Прежде чем мы спустились вниз, он еще сказал:
— Собственно, нам бы надо послать ему коробку, полную пепла, ему в его министерство, пепел от дубов негерманского происхождения.
Утащить лестницу и убрать ее шеф поручил мне, никаких больше указаний не дал; прислонясь к косяку двери, он два-три раза сильно стукнул по нему и вдруг, едва слышно что-то бормоча, попрощался и пошел к крепости.
Охотнее всего я вернулся бы в Холленхузен, к нашему костру, смешался бы с толпой и поглядел, как они тушат огонь, но что-то подсказывало мне, что лучше идти домой и запереться. Я помню, какую испытал радость. Я помню, какое испытал удовлетворение. И тот небольшой душевный подъем помню я, который ощутил при мысли, что там, на мощеной площади, начались ярые поиски разгадки, расспросы и розыски, когда и след-то наш давным-давно простыл.

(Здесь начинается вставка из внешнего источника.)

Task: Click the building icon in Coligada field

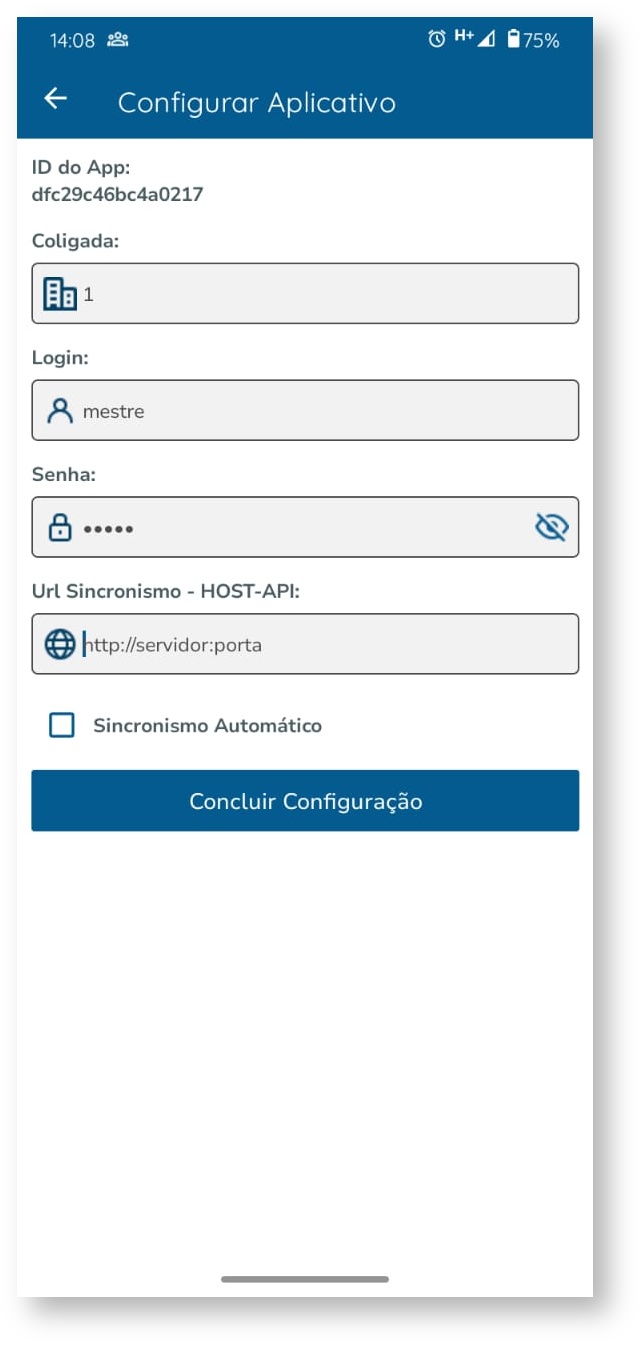Action: [60, 294]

Радость моя была непродолжительной. Утром я стал сзывать птиц, резкий шипящий звук, прерываемый жалобным посвистыванием, как всегда, собрал их ко мне — я совершенно случайно обнаружил, что определенный шипящий звук одновременно пугает их и привлекает их любопытство и что рассчитанное жалобное посвистывание заставляет их слетаться ко мне, — я вытянул руки с хлебными крошками и семечками и радовался мощному шуму их крыльев. Двенадцать видов птиц, включая снегирей и синичек длиннохвостых, со свистом вылетели из посадок, одни хватали что-то на лету, другие вцеплялись на секунду когтями в мой палец, они пугались друг друга, клевали и отгоняли друг друга, преследовали друг друга; вокруг меня кружились и падали на землю перышки. Внезапно все они разлетелись кто куда; предостерегающий крик какой-то синицы вспугнул их, и все птицы улетели прочь, когда же я поднял глаза, так сразу увидел Дууса.
— Подойди-ка ко мне, Бруно, — сказал он и качнул нашей канистрой.